**Source passage:**
****

# REfrag Demonstration: Efficient RAG with Compression

This notebook demonstrates the complete REfrag pipeline, showing how it achieves significant token savings and time improvements compared to standard RAG.

## Overview

**REfrag** (Representation For RAG) implements a compress-sense/select-expand methodology:

1. **COMPRESS**: Split documents into 16-token chunks and encode to embeddings
2. **SENSE/SELECT**: Identify important chunks using heuristics
3. **EXPAND**: Create hybrid input (compressed embeddings + full tokens for important chunks)
4. **GENERATE**: Process hybrid input with local LLM

## Key Benefits

- **4-16× token reduction** (configurable)
- **2-5× faster TTFT** (time to first token)
- **No accuracy loss** (selective expansion preserves important content)
- **Compatible with any LLM** (via HuggingFace)

## 1. Setup and Installation

In [None]:
import sys
import warnings
warnings.filterwarnings('ignore')

# Add parent directory to path
sys.path.insert(0, '..')

from refrag import REfragPipeline, Config
from refrag.selection import create_policy
from refrag.utils import pretty_print_metrics

import time
import matplotlib.pyplot as plt
import seaborn as sns
sns.set_style('whitegrid')

print("✓ Imports successful")

## 2. Configuration

Configure REfrag with your preferences. For this demo, we use:
- **TinyLlama-1.1B** (fast, efficient)
- **16 tokens per chunk** (as per paper)
- **25% expansion fraction** (expand 1 in 4 chunks)
- **Similarity-based selection** (expand chunks most similar to query)

In [None]:
# Create configuration
config = Config(
    decoder_model="TinyLlama/TinyLlama-1.1B-Chat-v1.0",
    encoder_model="roberta-base",
    embedding_model="BAAI/bge-small-en-v1.5",
    chunk_size=16,
    expansion_fraction=0.25,
    selection_strategy="similarity",
    top_k_documents=3,
    device="auto",  # Will auto-detect cuda/mps/cpu
    use_8bit=False,
    log_level="INFO"
)

print("Configuration:")
print(f"  Decoder: {config.decoder_model}")
print(f"  Encoder: {config.encoder_model}")
print(f"  Chunk size: {config.chunk_size} tokens")
print(f"  Expansion fraction: {config.expansion_fraction}")
print(f"  Selection strategy: {config.selection_strategy}")
print(f"  Device: {config.device}")

## 3. Initialize REfrag Pipeline

This will download models if needed (~3GB total).

In [None]:
# Initialize pipeline (this may take a few minutes on first run)
print("Initializing REfrag pipeline...")
start = time.time()

pipeline = REfragPipeline(config)

print(f"\n✓ Pipeline initialized in {time.time() - start:.1f}s")

## 4. Add Sample Documents

We'll create sample documents about artificial intelligence topics.

In [None]:
# Sample documents about AI
documents = [
    """Large Language Models (LLMs) are neural networks trained on vast amounts of text data.

****

**Information supplied:**
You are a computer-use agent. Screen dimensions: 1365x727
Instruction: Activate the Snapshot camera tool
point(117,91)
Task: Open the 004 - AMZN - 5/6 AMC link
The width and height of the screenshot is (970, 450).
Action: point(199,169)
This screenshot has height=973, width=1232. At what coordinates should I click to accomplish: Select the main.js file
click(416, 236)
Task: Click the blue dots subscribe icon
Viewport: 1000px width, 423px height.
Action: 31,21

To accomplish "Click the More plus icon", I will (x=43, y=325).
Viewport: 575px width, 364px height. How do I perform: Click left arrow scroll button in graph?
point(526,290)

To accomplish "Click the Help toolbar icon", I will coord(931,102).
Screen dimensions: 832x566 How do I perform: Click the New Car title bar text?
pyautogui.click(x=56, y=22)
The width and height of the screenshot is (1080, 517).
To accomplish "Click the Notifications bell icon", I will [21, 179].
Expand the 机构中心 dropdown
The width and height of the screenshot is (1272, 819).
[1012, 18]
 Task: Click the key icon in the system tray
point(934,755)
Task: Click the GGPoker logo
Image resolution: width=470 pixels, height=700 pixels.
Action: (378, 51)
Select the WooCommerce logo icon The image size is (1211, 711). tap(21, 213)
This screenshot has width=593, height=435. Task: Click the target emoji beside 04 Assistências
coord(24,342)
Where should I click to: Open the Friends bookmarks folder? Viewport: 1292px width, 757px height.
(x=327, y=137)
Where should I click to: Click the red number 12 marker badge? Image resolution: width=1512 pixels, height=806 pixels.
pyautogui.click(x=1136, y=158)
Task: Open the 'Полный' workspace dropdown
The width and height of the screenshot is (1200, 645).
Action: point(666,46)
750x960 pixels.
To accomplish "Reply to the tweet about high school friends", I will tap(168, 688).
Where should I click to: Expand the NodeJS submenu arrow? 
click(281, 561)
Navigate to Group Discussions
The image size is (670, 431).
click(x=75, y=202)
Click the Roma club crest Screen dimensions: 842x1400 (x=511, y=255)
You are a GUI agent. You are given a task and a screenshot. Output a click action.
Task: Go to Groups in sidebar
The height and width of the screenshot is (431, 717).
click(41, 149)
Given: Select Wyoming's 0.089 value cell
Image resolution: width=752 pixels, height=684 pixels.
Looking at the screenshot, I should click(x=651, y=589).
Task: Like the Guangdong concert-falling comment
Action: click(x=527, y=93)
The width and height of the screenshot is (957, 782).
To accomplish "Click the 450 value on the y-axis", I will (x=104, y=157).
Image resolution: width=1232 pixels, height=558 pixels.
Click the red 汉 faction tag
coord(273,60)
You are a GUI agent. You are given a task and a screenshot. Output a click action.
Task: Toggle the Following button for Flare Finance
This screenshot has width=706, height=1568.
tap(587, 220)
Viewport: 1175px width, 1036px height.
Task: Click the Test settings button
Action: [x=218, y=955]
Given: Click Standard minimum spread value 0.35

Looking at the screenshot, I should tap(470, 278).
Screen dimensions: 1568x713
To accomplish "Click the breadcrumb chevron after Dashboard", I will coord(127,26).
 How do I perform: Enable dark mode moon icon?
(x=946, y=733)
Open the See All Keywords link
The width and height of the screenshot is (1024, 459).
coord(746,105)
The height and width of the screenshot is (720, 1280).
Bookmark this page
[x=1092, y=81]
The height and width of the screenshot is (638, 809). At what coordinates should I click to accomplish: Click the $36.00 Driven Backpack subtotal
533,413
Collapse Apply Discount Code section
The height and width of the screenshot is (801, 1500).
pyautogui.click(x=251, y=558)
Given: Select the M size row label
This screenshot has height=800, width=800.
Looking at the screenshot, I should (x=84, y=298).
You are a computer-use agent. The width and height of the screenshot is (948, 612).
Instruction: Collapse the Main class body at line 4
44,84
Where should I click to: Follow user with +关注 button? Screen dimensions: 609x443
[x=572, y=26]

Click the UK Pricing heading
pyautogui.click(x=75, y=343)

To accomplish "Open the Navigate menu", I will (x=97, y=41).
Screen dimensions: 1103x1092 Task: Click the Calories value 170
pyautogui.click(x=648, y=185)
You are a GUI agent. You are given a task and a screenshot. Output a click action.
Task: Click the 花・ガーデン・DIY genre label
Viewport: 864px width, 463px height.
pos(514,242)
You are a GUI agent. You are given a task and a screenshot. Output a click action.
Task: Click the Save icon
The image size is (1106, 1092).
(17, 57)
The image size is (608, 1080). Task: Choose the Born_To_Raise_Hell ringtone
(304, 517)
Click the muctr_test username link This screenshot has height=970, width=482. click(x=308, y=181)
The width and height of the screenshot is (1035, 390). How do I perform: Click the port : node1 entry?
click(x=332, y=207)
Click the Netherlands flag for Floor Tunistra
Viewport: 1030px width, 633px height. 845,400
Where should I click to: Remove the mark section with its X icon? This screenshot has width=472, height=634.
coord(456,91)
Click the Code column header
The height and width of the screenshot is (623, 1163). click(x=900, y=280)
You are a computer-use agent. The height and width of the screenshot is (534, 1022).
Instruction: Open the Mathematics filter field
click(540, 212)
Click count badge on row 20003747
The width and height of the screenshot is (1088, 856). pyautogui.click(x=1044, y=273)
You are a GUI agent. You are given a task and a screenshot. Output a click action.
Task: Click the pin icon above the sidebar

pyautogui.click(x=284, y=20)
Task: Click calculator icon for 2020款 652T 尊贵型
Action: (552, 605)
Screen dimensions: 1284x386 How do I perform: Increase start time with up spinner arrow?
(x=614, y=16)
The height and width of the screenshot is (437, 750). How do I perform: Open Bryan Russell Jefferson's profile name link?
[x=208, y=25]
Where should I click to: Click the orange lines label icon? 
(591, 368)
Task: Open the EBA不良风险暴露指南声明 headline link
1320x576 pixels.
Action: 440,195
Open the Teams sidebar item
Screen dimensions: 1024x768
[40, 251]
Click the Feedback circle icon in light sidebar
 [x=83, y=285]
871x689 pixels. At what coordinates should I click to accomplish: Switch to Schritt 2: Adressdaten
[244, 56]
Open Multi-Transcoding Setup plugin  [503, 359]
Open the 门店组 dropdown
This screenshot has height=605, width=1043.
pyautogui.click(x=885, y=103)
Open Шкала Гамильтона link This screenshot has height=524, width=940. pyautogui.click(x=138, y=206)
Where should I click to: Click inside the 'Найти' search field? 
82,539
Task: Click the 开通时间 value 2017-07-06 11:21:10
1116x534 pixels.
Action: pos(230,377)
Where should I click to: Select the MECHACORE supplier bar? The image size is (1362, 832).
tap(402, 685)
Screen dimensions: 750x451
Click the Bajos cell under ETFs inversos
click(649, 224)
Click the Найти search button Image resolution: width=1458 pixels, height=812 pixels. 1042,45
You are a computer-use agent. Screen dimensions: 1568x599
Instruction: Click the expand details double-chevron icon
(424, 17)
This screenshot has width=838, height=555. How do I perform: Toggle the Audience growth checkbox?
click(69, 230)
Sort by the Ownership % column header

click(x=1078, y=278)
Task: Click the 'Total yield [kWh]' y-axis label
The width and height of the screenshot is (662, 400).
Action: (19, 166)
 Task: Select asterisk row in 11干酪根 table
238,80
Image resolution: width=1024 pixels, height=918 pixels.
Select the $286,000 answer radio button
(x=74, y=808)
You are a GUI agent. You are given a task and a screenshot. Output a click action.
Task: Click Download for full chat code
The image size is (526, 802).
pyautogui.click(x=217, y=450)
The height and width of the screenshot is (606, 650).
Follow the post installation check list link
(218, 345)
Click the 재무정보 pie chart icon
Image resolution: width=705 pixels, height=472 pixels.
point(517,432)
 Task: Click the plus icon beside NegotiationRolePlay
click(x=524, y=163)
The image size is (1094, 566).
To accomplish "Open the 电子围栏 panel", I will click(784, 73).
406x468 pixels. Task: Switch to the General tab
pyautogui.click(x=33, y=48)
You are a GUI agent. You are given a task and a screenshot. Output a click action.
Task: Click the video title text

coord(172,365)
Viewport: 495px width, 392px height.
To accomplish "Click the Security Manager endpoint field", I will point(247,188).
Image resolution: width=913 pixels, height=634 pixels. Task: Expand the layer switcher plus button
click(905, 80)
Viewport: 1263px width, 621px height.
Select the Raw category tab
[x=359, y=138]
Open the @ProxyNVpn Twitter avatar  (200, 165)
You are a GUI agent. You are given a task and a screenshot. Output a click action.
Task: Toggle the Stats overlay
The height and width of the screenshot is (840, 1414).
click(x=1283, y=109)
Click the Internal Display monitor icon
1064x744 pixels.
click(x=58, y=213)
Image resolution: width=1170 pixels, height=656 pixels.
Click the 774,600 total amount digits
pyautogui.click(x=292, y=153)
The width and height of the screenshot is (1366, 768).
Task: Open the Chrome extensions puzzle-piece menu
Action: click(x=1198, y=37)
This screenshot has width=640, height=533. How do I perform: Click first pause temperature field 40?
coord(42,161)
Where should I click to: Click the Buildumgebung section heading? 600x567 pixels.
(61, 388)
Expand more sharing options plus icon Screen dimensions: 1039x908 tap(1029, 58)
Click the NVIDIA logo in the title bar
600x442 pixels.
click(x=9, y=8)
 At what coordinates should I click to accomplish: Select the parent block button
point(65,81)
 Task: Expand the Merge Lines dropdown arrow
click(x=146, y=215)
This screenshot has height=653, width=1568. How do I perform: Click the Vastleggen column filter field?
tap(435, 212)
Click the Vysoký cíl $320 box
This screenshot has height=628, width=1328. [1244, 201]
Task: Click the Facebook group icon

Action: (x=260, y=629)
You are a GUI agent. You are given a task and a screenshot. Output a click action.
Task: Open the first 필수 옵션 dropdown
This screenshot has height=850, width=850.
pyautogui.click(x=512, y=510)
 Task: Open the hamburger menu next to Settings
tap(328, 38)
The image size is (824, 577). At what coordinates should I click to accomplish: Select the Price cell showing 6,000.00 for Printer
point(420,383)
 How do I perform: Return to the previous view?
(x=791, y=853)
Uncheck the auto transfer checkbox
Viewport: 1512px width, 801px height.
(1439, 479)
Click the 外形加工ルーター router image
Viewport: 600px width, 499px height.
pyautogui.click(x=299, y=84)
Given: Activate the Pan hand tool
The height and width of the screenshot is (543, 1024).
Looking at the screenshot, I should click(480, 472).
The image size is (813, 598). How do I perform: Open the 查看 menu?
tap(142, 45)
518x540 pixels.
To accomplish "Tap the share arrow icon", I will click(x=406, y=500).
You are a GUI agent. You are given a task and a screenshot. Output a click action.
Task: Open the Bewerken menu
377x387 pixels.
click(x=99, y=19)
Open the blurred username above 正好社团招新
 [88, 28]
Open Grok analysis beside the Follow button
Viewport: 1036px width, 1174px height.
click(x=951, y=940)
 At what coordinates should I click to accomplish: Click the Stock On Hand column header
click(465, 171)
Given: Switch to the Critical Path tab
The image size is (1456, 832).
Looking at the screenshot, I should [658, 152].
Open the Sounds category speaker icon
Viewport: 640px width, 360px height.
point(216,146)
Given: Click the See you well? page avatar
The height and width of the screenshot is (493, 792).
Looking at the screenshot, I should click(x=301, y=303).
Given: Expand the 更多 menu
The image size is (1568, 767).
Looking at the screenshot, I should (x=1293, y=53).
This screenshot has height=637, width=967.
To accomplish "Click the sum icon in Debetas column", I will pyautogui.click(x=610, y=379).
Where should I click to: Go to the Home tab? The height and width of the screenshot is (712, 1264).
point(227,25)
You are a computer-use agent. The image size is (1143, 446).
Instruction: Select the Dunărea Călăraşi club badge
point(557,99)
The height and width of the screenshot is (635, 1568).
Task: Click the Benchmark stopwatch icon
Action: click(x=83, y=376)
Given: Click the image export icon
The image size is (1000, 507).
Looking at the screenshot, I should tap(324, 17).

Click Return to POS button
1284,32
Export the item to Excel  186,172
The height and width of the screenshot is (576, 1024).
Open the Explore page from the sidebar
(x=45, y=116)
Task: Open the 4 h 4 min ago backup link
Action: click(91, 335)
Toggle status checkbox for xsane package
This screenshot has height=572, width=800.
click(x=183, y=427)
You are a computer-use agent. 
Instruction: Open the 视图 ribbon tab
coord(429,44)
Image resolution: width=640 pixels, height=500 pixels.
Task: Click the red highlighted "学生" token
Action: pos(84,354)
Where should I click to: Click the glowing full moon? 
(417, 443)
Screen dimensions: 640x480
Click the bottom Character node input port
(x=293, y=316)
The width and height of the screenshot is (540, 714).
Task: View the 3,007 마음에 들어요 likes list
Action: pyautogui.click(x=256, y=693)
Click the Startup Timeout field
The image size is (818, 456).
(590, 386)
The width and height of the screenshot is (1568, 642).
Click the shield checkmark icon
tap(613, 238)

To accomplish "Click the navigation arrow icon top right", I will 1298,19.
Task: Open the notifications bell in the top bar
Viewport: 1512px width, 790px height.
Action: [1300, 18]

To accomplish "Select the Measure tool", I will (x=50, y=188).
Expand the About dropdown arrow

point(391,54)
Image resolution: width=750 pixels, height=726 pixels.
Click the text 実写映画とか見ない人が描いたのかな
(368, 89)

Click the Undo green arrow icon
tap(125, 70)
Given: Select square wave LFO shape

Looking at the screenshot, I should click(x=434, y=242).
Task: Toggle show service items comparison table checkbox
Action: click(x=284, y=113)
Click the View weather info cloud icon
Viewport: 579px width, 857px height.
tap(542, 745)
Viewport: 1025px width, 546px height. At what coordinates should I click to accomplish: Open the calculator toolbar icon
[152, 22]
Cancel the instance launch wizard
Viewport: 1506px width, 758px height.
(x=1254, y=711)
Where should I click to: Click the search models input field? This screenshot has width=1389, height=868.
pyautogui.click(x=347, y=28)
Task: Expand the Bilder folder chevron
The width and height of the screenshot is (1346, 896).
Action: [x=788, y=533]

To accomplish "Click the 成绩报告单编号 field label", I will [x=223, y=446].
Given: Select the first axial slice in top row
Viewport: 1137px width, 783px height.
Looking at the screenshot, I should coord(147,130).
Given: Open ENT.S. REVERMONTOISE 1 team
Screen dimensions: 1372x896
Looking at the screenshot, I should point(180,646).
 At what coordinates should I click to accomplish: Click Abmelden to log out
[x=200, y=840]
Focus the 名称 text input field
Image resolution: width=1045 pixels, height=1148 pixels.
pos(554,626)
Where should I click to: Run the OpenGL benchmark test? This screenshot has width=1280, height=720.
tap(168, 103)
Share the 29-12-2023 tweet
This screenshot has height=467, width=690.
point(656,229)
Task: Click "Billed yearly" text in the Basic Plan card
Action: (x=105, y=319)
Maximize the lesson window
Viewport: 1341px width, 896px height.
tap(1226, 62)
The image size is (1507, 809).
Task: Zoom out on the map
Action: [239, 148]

****

**Using the information:**
A. Answer these questions from the REfrag notebook:
(i) How many tokens go into each chunk in the COMPRESS step?
(ii) What expansion fraction does the demo configuration set?
(iii) How much do the models total when the pipeline downloads them?
B. Please write out the part of the REfrag notebook starting at "# Add parent" and ending at "sns.set_style('whitegrid')".
The material stands apart from the REfrag notebook.

**Response list:**
A.
(i) 16 tokens.
(ii) 0.25 (25%, meaning 1 in 4 chunks is expanded).
(iii) About 3GB.

B.
# Add parent directory to path
sys.path.insert(0, '..')

from refrag import REfragPipeline, Config
from refrag.selection import create_policy
from refrag.utils import pretty_print_metrics

import time
import matplotlib.pyplot as plt
import seaborn as sns
sns.set_style('whitegrid')